# Gradient of vector field using differential forms

I have been reading about differential forms from various sources. The usual vector-calculus operations of gradient, divergence, curl are nicely represented by the exterior derivative operator $d$ acting on 0-form, 1-form, and 2-forms respectively. For example, if $f$ is a 0-form (i.e. a scalar field) then its exterior derivative gives the gradient 1-form of $f$: $df=\partial_{x_1}f~dx_1+\partial_{x_2}f~dx_2+\partial_{x_3}f~dx_3$. Using the metric tensor for the $\{x_1,x_2,x_3\}$ coordinates I can convert this 1-form into a vector (which is what we engineers usually deal with). So far so good.

But in applications we often have to find the gradient of a vector field, in some convenient coordinate system, say (in my case) prolate spheroidal coordinates $(\xi,\eta,\phi)$. These are related to Cartesian coordinates $(x,y,z)$ by: $$x=d\sqrt{(\xi^2-1)(1-\eta^2)}\cos\phi\\ y=d\sqrt{(\xi^2-1)(1-\eta^2)}\sin\phi\\ z=d\xi\eta$$ in which $d>0$ is a constant. The range of spheroidal coordinates are: $\xi\geq 1,~-1\leq\eta\leq1,~0\leq\phi\leq2\pi$.

I have a vector field $\vec{u}=u_1(\xi,\eta,\phi)\vec{e}_\xi+u_2(\xi,\eta,\phi)\vec{e}_\eta+u_3(\xi,\eta,\phi)\vec{e}_\phi$, in which $\vec{e}$ are unit coordinate vectors. I need to find its gradient $\nabla\vec{u}$ (which is a second-order tensor) in spheroidal coordinates. How do I do that using differential forms? Using the metric tensor for the spheroidal coordinates, I can write $\vec{u}$ as a 1-form, but what next?

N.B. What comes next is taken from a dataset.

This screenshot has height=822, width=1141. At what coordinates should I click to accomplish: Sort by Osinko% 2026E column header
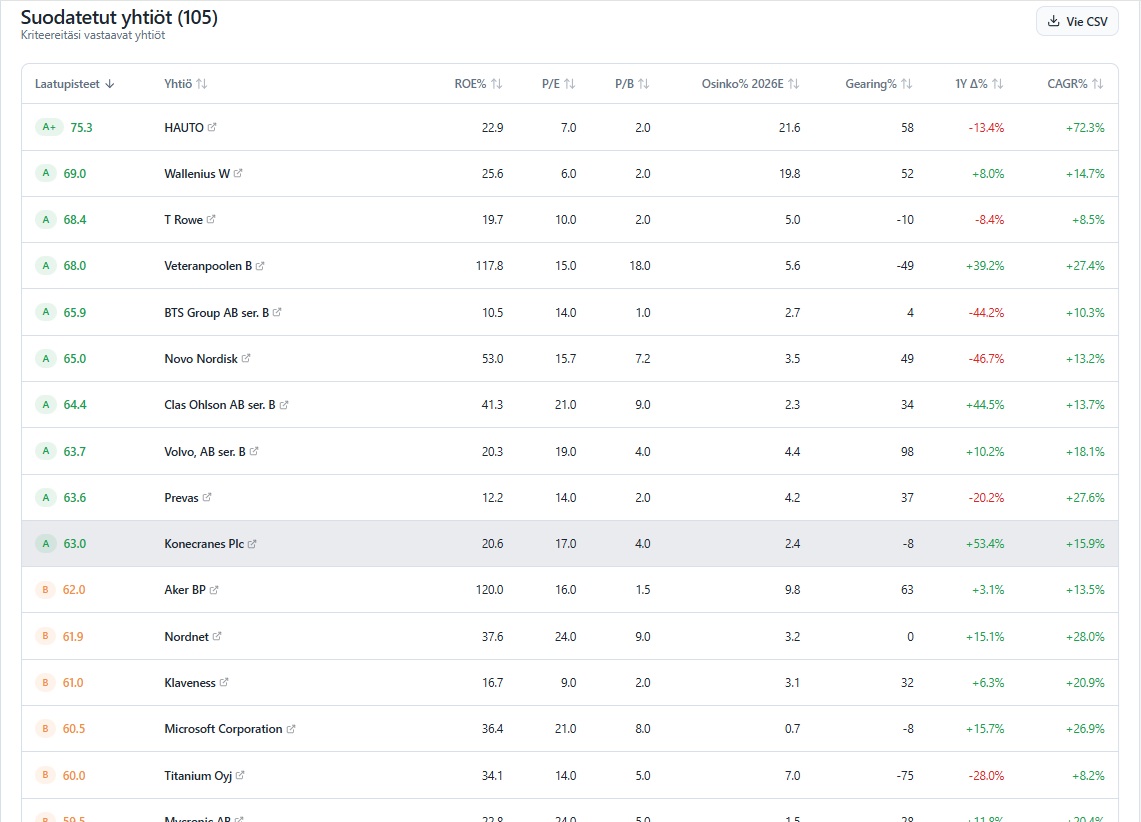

• How do you define the gradient of a vector field? Is it just the tensor $(\partial_i u_j)$? Jul 25 '18 at 7:47
• What kind of vector field do you have? Are you sure that it's proper to make it into a 1-form? That's not suitable for every vector field. Jul 25 '18 at 8:02
• @md2perpe In Cartesian coordinates gradient of a vector field is indeed $\partial_iu_j$. The vector field I am dealing with is a flow-velocity field induced by a moving spheroidal solid body. I don't want to make it into 1-form for its own sake. I want to find the gradient (in spheroidal coordinates) and I thought turning the vector into a 1-form may be required as an intermediate step (I am only guessing here).
– Deep
Jul 25 '18 at 8:45
• Is it for the viscosity term of the integral form of Navier-Stokes? $$\nu \oint_{\partial \Omega} \partial_i \vec u \, n^i \, dS$$ Jul 25 '18 at 10:58
• @md2perpe Not exactly. I am using something called reciprocal theorem to solve the problem, and one of the quantities that appears in it is the gradient of the velocity field. I can always write the vector field in Cartesian coordinates, take the gradient, and transform it to spheroidal coordinates (although I haven't given much thought to the details), but I was wondering if there is a more direct way to do it using differential forms, and without ever entering Cartesian coordinates.
– Deep
Jul 25 '18 at 15:06

If $\vec n$ is a vector field on $\mathbb R^3$, its "gradient" is actually its total covariant derivative. This makes sense on an arbitrary Riemannian manifold and is usually denoted by $\nabla \vec n$. If you want to compute it for $\mathbb R^3$ in different coordinates, you'll have to first compute the Christoffel symbols of the metric in those coordinates, and then $\nabla\vec n$ is the matrix-valued function whose components are given in any coordinate chart by $$n^i {}_{;j} = \partial_j \xi^i + \sum_k \Gamma_{jk}^i \xi^k.$$ For details, check out any differential geometry book that treats Riemannian metrics. (You can try my Introduction to Riemannian Manifolds, but there are plenty of other good choices.)